*INSTRUCTIONS FOR THE TASK*.
Working down the material below, reproduce exactly every line from the one containing "Image resolution: width=1024" to the last line, and only those.

····················

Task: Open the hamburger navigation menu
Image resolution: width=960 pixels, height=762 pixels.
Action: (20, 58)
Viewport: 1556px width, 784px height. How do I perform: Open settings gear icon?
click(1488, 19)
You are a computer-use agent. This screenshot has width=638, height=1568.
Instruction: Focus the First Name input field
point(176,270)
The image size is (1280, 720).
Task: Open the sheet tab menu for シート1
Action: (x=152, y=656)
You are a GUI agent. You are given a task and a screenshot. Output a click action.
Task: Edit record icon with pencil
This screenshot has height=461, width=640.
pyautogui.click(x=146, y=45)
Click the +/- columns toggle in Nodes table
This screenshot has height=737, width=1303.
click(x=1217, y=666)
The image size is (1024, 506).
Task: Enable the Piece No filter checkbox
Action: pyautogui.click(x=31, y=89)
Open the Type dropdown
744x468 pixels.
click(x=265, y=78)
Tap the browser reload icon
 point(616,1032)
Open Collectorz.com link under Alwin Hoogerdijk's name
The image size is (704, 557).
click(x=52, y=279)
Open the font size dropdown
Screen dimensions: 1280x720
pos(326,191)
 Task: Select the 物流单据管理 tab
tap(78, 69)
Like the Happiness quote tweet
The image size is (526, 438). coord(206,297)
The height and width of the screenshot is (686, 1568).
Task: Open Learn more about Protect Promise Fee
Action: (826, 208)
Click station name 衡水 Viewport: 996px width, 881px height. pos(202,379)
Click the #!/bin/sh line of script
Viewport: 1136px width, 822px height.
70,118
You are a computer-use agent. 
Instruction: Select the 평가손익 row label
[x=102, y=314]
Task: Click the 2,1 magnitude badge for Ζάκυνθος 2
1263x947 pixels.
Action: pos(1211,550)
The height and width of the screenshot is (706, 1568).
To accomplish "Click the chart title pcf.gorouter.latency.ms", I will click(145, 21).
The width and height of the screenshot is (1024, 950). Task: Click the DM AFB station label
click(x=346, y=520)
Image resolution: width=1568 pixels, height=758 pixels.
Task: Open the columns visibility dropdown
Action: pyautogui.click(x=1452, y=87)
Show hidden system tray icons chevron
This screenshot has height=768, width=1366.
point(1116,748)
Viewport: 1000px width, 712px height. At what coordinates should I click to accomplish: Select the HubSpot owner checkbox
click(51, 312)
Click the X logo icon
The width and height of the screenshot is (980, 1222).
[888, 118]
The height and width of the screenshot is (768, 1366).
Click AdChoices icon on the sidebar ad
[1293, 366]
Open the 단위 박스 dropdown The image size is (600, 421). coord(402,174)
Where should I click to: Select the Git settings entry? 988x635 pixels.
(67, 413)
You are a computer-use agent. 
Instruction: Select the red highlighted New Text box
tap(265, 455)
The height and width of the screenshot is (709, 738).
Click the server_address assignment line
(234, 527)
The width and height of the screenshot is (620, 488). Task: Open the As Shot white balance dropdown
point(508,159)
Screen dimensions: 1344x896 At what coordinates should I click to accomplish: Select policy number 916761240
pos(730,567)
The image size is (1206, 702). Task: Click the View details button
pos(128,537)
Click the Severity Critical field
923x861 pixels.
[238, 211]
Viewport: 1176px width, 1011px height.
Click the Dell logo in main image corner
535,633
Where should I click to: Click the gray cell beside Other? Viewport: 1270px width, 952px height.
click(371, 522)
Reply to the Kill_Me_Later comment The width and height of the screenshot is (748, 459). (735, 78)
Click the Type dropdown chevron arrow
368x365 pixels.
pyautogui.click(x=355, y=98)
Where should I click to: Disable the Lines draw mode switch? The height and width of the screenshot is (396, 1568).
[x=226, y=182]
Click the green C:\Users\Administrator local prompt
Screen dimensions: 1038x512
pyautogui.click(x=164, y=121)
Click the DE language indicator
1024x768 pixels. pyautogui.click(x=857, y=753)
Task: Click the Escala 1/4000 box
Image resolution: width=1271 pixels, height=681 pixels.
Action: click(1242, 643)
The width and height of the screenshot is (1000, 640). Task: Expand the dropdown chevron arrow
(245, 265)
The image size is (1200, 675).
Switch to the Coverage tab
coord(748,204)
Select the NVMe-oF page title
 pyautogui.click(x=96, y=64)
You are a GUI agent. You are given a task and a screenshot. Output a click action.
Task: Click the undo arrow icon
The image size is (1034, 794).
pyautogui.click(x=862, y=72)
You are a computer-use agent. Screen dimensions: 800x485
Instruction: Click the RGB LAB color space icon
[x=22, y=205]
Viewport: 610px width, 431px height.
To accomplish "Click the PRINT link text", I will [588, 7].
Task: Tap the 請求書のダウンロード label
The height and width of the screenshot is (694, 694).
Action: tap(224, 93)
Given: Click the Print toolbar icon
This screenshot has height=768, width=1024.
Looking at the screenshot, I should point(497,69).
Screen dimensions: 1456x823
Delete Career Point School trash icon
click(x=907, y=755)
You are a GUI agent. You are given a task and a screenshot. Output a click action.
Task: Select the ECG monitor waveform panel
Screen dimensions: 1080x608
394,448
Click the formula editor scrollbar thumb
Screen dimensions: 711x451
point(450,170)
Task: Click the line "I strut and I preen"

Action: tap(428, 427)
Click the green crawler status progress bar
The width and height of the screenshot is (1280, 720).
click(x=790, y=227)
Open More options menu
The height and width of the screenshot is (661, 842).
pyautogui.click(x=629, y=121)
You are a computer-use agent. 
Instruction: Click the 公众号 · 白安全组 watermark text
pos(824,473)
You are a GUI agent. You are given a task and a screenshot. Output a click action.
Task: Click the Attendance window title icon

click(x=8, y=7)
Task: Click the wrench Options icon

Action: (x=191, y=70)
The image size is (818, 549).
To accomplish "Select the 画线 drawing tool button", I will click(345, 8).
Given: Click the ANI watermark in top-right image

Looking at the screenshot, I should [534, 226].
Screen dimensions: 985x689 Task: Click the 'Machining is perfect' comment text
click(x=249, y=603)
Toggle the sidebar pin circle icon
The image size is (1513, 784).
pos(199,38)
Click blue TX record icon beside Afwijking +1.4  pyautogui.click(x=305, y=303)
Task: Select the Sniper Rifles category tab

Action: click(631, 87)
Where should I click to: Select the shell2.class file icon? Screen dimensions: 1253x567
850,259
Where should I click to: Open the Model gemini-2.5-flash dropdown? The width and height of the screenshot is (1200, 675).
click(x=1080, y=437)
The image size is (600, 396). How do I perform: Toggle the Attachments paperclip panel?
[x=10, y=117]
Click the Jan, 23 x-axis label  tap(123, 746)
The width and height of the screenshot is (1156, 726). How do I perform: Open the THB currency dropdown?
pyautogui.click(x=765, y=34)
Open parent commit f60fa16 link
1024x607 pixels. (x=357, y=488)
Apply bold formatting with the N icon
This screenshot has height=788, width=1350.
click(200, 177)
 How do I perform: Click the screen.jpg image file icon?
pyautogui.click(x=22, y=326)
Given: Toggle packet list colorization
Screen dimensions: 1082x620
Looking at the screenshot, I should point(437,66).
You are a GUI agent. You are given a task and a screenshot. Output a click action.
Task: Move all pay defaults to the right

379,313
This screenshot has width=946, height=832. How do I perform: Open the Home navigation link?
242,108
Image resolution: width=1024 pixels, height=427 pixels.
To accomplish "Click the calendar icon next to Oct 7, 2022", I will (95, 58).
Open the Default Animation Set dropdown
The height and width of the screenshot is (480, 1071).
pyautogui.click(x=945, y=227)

····················

*YOUR RESPONSE*.
Image resolution: width=1024 pixels, height=427 pixels.
To accomplish "Click the calendar icon next to Oct 7, 2022", I will (95, 58).
Open the Default Animation Set dropdown
The height and width of the screenshot is (480, 1071).
pyautogui.click(x=945, y=227)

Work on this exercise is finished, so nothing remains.